Nicholas Trombetta created Pennsylvania Cyber Charter School, which brought in $100 million in taxpayer dollars in 2012 to educate 10,000 students. According to a grand jury, he set up dummy companies, diverting about a million dollars for his own personal use.
Mr. Trombetta, the grand jury said, used diverted funds to pay for houses, a Florida condominium and a $300,000 twin-engine plane as well as more mundane items such as groceries and restaurant tabs.
The indictment alleges that the former wrestling coach and school superintendent formed businesses that billed for doing no work; masked his control of a corporation by naming straw owners; hid income from the IRS; took $550,000 in kickbacks on a laptop computer contract with Virginia-based NCS Technologies Inc.; and even "caused" employees to make $40,000 in individual payments to his favored political candidates before reimbursing them through one of his companies.

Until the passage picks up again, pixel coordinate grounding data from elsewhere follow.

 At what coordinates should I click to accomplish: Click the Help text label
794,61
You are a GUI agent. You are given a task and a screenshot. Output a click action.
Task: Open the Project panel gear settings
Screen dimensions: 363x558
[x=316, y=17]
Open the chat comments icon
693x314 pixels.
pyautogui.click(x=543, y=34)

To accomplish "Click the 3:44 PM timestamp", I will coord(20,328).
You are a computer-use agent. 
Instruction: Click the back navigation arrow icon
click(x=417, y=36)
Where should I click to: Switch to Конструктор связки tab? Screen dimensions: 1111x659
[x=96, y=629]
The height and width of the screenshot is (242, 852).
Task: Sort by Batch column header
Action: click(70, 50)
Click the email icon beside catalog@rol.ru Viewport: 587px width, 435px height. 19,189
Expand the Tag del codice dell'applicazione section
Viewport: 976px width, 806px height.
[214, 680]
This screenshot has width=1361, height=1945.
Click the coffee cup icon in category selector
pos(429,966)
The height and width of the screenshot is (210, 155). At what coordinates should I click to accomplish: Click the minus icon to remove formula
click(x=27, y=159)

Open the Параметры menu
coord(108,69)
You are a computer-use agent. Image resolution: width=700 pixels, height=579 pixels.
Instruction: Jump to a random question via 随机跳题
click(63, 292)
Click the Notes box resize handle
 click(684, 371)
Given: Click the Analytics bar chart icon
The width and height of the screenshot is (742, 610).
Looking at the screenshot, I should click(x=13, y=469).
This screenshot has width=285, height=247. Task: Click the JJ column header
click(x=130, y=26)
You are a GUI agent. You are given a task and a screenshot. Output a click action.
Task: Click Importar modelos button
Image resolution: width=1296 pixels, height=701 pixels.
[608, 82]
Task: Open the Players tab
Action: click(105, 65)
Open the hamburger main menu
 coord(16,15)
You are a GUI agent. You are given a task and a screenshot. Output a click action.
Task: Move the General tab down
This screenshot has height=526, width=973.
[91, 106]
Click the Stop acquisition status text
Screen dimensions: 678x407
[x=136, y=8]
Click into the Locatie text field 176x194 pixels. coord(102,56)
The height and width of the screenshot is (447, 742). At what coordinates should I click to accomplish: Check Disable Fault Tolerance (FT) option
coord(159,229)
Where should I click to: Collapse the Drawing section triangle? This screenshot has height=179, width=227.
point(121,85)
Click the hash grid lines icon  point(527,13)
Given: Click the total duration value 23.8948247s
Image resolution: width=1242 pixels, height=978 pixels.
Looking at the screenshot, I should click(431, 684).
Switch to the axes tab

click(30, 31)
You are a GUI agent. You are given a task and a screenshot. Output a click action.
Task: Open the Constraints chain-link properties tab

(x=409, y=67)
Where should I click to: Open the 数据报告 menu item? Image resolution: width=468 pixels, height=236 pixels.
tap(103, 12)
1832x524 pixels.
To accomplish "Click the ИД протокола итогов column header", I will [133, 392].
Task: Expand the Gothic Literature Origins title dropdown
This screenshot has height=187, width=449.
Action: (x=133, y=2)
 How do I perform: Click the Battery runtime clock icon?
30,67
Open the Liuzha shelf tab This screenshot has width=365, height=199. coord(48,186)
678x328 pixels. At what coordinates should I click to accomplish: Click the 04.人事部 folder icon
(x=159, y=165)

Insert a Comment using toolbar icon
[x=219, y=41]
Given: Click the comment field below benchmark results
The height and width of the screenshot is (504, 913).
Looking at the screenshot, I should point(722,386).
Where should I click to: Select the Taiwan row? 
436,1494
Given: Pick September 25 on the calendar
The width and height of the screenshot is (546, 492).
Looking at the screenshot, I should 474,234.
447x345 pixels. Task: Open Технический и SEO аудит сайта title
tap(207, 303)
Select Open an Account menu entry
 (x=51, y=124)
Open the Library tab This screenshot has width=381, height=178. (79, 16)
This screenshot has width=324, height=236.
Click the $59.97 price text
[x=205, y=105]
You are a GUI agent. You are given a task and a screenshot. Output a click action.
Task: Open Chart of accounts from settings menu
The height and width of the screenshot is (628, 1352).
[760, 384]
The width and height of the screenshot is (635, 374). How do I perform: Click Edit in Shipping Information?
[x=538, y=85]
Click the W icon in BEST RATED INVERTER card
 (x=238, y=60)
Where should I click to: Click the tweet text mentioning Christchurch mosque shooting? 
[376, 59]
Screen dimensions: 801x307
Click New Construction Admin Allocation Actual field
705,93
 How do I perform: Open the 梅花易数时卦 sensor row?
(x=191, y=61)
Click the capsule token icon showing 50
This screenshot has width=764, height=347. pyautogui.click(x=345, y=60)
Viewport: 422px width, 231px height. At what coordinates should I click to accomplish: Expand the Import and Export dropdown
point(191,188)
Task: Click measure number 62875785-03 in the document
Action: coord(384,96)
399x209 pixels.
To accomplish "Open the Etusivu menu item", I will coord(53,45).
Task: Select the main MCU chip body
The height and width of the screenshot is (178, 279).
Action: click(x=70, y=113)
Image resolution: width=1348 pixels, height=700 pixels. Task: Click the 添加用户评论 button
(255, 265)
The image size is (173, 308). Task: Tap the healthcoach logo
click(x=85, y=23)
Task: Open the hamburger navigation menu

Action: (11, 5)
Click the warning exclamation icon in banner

Lax oversight of charters is one reason this kind of misuse of government funds is so common. Arizona compounds the problem by allowing its charters to use no bid contracts, unlike school districts which are required to take bids on large contracts. Another reason this kind of profiteering is so easy is that charters often take the money they get from the state and send most of it up to CMOs — Charter Management Organizations — which are basically in charge of the schools. There's very little accountability for that money once it leaves the schools.
A WE-DON'T-KNOW-HOW-BASIS-SPENDS-ITS-MONEY NOTE: I have no reason to believe that BASIS charter schools are scamming the state. But if they are, there's no easy way for me — or the state of Arizona — to find out.